Set out exactly every line of the entries below, starting at the line that holds "Safeguarding Policy (717, 2553)" and stopping after the line that holds "Subscribe (727, 2409)".

---------------

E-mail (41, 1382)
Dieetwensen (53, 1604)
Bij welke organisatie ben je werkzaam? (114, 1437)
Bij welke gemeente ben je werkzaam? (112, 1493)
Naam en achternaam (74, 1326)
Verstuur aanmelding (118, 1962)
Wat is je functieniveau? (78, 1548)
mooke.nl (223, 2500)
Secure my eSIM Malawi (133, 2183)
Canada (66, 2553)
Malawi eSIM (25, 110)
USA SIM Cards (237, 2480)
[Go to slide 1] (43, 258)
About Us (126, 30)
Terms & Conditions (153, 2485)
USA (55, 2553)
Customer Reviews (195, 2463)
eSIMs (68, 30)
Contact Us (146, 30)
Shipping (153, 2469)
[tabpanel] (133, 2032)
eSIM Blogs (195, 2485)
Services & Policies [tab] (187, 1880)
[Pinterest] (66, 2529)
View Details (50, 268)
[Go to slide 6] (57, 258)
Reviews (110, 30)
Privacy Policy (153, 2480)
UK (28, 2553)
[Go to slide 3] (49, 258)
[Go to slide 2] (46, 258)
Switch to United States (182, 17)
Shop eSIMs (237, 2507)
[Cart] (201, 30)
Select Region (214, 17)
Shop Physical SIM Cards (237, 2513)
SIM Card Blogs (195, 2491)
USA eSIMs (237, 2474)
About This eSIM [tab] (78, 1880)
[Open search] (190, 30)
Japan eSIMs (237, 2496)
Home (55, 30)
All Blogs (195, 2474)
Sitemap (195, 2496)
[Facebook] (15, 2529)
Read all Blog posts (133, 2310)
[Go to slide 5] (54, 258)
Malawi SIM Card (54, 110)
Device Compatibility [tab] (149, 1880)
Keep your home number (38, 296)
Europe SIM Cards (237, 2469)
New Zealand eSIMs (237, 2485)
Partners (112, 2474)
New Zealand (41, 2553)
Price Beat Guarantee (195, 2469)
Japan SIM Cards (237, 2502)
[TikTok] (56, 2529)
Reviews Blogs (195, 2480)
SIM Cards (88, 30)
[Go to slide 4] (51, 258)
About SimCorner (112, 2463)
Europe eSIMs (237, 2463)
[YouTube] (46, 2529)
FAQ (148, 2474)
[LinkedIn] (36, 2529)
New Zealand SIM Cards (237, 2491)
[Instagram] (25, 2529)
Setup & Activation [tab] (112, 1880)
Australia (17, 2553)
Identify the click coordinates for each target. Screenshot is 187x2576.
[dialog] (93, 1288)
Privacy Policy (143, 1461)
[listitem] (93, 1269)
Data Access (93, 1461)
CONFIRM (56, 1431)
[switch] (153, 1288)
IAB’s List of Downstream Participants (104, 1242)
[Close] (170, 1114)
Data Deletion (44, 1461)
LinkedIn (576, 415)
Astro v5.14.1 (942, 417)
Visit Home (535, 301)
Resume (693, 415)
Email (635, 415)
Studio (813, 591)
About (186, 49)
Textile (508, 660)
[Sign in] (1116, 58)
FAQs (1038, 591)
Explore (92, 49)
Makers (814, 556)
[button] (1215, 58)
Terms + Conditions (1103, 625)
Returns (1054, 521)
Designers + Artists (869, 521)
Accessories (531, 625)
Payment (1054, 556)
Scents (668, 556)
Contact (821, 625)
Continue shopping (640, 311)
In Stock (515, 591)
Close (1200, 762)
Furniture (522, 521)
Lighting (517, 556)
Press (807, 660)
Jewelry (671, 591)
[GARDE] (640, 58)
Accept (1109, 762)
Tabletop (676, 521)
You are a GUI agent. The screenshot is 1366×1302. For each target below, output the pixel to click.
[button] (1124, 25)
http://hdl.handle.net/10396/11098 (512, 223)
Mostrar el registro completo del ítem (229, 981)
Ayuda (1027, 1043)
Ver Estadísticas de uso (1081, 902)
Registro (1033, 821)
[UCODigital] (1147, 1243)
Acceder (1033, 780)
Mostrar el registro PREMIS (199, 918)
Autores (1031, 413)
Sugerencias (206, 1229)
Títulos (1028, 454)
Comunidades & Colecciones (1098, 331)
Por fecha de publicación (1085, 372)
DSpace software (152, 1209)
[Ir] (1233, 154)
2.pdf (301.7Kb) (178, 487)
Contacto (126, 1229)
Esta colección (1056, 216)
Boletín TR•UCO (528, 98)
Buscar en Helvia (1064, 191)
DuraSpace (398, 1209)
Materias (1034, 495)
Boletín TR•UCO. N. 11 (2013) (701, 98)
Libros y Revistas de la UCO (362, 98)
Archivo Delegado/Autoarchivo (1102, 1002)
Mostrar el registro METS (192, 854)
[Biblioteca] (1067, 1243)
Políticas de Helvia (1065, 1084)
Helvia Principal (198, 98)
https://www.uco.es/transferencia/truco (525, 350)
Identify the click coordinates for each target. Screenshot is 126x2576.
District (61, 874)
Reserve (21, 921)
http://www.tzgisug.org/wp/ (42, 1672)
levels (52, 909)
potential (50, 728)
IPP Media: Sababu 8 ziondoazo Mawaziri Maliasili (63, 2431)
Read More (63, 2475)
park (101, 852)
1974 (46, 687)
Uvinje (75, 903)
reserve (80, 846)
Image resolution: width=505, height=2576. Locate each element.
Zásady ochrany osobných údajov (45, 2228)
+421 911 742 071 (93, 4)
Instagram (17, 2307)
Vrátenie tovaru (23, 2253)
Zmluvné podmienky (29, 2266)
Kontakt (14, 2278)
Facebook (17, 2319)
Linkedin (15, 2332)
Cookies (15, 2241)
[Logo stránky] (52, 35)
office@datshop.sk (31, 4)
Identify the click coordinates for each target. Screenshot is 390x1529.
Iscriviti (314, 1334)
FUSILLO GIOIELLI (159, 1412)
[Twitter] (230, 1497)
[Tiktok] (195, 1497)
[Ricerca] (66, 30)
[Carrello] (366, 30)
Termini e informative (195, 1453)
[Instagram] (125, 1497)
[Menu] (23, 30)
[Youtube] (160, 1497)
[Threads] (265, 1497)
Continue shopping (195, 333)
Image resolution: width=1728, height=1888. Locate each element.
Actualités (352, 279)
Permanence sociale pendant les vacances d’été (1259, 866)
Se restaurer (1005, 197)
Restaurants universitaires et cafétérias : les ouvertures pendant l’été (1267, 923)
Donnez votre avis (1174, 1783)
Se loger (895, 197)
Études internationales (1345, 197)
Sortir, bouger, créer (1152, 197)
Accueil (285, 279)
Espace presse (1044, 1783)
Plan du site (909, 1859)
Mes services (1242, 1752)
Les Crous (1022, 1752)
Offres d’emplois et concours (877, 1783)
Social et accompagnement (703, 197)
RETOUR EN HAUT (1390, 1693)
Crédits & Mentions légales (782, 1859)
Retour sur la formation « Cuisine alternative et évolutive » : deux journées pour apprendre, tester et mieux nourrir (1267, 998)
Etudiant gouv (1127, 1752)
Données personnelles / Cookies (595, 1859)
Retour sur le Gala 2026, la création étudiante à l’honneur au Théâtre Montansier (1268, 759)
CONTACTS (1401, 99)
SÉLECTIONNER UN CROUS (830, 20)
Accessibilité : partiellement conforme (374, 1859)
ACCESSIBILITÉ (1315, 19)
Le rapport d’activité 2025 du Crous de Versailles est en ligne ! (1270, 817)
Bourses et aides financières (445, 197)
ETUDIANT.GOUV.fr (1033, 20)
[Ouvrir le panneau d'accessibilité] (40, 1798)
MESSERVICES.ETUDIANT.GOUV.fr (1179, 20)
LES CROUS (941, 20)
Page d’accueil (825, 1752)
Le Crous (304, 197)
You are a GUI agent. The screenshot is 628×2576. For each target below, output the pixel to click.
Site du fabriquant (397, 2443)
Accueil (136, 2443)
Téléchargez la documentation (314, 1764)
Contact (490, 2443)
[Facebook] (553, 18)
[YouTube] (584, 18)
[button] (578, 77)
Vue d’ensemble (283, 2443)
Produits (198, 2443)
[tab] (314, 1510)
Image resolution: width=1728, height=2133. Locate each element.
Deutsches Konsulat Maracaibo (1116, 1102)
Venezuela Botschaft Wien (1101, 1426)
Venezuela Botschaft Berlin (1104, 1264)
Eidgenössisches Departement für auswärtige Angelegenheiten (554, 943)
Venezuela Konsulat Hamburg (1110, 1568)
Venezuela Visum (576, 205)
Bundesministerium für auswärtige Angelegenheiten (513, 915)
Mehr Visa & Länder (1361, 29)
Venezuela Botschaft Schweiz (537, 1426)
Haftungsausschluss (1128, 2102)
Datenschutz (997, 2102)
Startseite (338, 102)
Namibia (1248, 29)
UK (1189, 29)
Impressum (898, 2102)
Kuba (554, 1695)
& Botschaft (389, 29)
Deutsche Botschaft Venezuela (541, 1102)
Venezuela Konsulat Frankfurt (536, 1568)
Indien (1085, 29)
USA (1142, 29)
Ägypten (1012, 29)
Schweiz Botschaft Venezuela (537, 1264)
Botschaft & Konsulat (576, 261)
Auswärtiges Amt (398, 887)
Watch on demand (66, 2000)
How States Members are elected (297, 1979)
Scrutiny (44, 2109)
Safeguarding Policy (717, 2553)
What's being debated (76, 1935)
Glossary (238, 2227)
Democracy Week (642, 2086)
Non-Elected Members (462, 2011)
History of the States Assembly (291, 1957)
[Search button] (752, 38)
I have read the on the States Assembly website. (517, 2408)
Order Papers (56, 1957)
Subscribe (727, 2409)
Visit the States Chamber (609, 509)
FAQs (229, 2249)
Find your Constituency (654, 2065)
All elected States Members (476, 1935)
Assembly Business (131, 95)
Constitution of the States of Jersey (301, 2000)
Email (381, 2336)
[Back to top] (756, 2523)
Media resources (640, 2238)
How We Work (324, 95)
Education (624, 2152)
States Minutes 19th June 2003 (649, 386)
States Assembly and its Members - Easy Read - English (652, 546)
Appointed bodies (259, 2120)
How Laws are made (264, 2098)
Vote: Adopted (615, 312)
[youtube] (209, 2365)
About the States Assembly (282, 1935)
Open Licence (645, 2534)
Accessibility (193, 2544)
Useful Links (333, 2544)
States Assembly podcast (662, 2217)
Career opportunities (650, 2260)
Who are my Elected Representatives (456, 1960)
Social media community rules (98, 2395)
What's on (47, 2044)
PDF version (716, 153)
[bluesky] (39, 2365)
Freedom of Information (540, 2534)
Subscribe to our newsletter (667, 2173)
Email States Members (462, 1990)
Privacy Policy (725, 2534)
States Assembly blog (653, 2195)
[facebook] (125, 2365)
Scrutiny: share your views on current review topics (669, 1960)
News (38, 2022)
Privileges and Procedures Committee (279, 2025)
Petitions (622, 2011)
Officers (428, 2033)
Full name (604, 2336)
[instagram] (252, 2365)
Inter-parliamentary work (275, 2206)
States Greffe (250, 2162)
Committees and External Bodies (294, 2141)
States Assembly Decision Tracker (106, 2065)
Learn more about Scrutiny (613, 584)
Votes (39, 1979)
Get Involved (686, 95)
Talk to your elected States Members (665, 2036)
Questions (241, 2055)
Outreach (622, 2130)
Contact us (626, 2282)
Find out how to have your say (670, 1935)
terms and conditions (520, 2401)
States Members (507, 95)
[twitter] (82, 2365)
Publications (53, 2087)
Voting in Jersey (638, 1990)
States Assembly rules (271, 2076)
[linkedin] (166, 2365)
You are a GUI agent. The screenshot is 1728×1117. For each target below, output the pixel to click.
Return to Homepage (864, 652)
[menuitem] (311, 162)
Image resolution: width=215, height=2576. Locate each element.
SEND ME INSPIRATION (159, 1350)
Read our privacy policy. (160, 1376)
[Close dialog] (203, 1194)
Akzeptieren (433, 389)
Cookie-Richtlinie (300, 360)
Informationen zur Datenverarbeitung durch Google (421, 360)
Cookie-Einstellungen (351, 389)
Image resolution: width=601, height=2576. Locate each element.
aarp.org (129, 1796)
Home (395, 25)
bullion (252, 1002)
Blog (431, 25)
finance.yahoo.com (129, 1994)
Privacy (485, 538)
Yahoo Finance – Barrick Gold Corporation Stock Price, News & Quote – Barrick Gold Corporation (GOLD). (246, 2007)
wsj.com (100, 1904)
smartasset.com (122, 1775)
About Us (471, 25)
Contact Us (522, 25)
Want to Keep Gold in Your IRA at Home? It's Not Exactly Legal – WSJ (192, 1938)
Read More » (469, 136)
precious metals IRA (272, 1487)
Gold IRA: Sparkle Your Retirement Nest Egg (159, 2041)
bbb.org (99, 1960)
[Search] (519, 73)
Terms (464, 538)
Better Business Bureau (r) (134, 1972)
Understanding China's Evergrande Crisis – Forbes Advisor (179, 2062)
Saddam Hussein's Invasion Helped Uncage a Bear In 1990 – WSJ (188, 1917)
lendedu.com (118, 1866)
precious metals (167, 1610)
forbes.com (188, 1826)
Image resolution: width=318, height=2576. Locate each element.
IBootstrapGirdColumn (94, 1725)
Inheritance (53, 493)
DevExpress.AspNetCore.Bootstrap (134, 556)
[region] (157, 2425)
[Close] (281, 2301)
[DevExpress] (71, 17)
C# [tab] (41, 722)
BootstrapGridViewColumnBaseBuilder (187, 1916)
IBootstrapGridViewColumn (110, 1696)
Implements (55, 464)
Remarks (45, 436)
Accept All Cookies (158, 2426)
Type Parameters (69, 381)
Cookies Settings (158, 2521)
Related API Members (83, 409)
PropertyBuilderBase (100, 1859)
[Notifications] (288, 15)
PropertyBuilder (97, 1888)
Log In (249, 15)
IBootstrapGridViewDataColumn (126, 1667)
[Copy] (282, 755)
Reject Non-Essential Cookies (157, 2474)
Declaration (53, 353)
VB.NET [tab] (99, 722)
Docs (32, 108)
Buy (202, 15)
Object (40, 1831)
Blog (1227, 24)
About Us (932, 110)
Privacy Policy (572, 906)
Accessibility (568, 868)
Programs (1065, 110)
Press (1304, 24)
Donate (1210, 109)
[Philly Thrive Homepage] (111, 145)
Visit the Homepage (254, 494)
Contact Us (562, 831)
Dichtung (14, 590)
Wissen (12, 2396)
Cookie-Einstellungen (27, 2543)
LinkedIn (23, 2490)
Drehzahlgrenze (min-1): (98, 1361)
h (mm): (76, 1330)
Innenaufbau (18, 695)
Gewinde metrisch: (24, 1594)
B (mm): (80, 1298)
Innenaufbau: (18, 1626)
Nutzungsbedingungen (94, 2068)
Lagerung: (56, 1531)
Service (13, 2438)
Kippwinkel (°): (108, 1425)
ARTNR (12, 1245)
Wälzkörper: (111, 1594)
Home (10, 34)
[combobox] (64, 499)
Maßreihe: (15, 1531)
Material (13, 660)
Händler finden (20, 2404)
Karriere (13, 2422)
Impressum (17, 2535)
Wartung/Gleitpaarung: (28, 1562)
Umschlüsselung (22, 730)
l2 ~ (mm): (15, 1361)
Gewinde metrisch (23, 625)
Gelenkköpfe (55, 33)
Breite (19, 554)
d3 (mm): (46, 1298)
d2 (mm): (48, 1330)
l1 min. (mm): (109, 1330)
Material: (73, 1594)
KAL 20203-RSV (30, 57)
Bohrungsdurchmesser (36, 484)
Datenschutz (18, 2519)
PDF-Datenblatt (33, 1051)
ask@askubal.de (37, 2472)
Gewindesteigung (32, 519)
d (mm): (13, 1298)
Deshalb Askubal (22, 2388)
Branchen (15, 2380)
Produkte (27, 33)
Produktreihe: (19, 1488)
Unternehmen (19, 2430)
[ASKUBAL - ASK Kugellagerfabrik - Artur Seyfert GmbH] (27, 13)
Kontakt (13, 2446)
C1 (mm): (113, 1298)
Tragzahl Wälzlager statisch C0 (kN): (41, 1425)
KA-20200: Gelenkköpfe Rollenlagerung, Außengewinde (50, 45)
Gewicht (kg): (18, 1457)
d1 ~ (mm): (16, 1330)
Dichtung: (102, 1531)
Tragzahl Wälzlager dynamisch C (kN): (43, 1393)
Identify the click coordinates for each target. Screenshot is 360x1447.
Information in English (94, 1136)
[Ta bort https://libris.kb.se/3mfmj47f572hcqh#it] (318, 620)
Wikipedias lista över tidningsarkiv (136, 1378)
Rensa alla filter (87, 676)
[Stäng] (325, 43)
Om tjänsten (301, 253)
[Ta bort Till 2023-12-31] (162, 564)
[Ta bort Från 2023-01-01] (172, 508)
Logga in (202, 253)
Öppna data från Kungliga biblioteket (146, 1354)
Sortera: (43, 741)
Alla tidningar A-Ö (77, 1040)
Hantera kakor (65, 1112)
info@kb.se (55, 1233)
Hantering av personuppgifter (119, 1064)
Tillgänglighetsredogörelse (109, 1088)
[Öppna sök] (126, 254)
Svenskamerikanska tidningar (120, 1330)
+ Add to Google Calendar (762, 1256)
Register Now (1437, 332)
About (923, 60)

---------------

* RESULT
Safeguarding Policy (717, 2553)
What's being debated (76, 1935)
Glossary (238, 2227)
Democracy Week (642, 2086)
Non-Elected Members (462, 2011)
History of the States Assembly (291, 1957)
[Search button] (752, 38)
I have read the on the States Assembly website. (517, 2408)
Order Papers (56, 1957)
Subscribe (727, 2409)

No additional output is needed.